How can one of the particles on a pair of virtual particles created by vacuum fluctuations have negative energy? How does it lower black hole mass? Assuming Stephen Hawking’s 1975 “Particle Creation by Black Holes” :

“One might picture this negative energy flux in the following way. Just outside the event horizon there will be virtual pairs of particles, one with negative energy and one with positive energy. The negative particle is in a region which is classically forbidden but it can tunnel through the event horizon to the region inside the black hole where the Killing vector which represents time translations is spacelike.”
"Instead of thinking of negative energy particles tunneling through the horizon in the positive sense of time one could regard them as positive energy particles crossing the horizon on past-directed world-lines and then being scattered on to future-directed world-lines by the gravitational field."

 A: Note that energy (at least in this context, and in general too) is defined as the conserved charge associated with the generator of time translations.
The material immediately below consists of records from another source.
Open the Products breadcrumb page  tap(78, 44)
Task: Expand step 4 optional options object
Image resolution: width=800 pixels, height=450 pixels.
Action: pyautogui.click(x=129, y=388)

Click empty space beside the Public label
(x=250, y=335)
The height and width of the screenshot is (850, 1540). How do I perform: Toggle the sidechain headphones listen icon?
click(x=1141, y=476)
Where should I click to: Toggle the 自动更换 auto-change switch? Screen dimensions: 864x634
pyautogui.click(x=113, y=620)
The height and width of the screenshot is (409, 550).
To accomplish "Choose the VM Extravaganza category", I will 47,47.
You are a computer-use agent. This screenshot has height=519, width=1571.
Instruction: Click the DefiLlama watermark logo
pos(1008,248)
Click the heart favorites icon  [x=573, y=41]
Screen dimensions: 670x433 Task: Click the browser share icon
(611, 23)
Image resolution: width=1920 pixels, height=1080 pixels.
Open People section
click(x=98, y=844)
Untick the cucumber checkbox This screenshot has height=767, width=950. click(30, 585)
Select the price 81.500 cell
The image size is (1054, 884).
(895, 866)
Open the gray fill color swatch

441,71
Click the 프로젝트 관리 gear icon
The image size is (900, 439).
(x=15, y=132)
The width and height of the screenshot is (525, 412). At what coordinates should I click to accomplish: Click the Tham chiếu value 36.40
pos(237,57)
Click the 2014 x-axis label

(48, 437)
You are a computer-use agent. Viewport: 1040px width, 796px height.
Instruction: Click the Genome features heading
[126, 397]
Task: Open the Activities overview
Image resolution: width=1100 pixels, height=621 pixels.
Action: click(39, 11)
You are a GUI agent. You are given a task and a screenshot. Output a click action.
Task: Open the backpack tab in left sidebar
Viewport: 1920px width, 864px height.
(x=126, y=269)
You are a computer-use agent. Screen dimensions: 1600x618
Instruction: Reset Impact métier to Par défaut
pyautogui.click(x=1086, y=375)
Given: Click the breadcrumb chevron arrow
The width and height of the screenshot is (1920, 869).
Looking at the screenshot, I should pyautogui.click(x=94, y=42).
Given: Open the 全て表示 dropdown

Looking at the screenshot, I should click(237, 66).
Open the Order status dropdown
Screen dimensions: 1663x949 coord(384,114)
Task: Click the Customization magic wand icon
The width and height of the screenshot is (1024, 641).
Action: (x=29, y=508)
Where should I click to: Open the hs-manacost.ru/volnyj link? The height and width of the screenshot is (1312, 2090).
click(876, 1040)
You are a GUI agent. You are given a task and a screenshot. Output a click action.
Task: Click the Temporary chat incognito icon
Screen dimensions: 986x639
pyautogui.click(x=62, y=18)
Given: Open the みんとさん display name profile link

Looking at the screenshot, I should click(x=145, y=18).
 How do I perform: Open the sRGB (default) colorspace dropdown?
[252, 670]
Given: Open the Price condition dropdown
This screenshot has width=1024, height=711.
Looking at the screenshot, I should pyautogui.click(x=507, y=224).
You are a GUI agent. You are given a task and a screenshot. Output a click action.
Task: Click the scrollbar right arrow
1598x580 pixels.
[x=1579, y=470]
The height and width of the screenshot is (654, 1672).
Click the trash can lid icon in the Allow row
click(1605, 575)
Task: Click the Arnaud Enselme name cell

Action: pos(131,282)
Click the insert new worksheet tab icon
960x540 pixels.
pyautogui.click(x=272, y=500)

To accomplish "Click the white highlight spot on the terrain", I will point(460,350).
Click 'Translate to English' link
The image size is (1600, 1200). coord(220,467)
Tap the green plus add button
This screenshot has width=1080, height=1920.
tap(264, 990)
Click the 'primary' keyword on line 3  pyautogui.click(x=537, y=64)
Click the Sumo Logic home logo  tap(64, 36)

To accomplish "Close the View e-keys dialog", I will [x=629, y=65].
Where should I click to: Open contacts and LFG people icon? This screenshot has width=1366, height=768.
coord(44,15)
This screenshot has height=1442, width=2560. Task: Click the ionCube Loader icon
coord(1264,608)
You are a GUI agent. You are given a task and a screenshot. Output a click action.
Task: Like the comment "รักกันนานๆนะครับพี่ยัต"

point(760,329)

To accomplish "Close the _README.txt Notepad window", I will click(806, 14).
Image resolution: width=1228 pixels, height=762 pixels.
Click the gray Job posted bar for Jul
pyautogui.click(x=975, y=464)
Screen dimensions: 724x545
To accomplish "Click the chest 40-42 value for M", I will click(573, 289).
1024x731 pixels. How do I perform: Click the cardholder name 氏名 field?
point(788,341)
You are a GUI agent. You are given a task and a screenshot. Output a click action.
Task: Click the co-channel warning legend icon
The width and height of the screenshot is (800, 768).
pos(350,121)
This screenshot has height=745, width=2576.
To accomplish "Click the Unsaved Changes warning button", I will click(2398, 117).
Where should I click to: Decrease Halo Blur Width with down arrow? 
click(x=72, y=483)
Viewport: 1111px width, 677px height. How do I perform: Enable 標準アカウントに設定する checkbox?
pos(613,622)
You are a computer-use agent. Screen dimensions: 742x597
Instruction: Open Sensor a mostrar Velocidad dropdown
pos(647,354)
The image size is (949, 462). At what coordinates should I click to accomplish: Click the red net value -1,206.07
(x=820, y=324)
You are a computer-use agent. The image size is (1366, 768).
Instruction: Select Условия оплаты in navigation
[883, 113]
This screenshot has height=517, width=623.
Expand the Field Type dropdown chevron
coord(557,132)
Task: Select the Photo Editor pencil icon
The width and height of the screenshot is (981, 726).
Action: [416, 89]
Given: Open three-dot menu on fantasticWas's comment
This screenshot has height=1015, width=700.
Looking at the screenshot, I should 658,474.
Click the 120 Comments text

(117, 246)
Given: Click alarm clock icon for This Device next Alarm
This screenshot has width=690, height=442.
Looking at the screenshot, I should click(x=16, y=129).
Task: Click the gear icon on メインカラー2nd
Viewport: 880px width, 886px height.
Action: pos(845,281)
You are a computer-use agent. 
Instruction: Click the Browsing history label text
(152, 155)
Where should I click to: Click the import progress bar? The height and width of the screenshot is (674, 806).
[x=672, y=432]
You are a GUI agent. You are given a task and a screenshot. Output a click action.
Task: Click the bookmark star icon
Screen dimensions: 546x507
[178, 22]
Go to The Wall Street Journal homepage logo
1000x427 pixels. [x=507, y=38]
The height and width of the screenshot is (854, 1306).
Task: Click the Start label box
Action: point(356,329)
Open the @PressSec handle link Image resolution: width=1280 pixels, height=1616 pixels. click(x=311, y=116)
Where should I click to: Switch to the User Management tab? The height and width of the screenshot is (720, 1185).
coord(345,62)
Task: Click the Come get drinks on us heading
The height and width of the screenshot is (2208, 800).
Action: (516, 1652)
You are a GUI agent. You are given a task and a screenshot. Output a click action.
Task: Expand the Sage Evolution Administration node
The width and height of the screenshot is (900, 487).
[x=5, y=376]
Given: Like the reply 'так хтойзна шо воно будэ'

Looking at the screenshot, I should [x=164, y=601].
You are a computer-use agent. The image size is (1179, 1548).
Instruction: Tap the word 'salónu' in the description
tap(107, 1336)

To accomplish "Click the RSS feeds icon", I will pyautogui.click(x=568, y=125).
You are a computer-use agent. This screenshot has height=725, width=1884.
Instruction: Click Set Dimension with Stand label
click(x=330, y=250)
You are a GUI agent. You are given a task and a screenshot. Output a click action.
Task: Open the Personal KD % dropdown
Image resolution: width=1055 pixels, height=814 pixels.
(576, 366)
Outside the black hole, this generator is the timelike Killing vector. As you cross the event horizon from outside to inside, the Killing vector changes from timelike to lightlike to spacelike. So inside, the Killing vector is associated to 3-momenta, which can be positive or negative (unlike energy). See the nice review The Black Hole Information Problem by Polchinski.
I would also like to call attention to the perils of using the picture of virtual pairs too literally. Virtual particles are not real (hence the name) and their primary purpose is to act as mnemonics to jot down the amplitude associated to a particular Feynman diagram when working in perturbation theory. Hawking pointed this out in the same paper, in the very next sentence - "It should be emphasized that these pictures of the mechanism responsible for the thermal emission and area decrease are heuristic only
and should not be taken too literally."
A: I'm not sure at what level you are asking, and thus at what level you want an answer. This answer will be at the level of an informal guide for the non-expert.
A very useful way to calculate results in quantum field theory is the Feynman diagram method, which is a form of perturbation theory. Whenever people refer to virtual particles in the context of quantum field theory, this is very likely what they are doing. The term 'virtual particle' is then a reference to part of an integral describing the process in question. One speaks of 'virtual particle' for terms in which the propagator is a decaying exponential rather than an oscillating exponential. One may interpret this by saying that such a term is behaving mathematically a bit like a term for a propagating particle, but not quite like, so it is called a virtual particle. The energy and momentum of such terms (virtual particles) can have properties not allowed for real particles, such as transferring energy and momentum in the opposite direction to the (decaying) propagation. So in this sense they might be said to have negative energy.
As Hawking said in his paper, the statements in words about what the virtual particles are doing should not be taken too literally; they are simply a guide to some features of the mathematical equations. However, this picture can be cashed out quite well when one approaches the calculation a certain way. The particles in this case are mostly photons, by the way.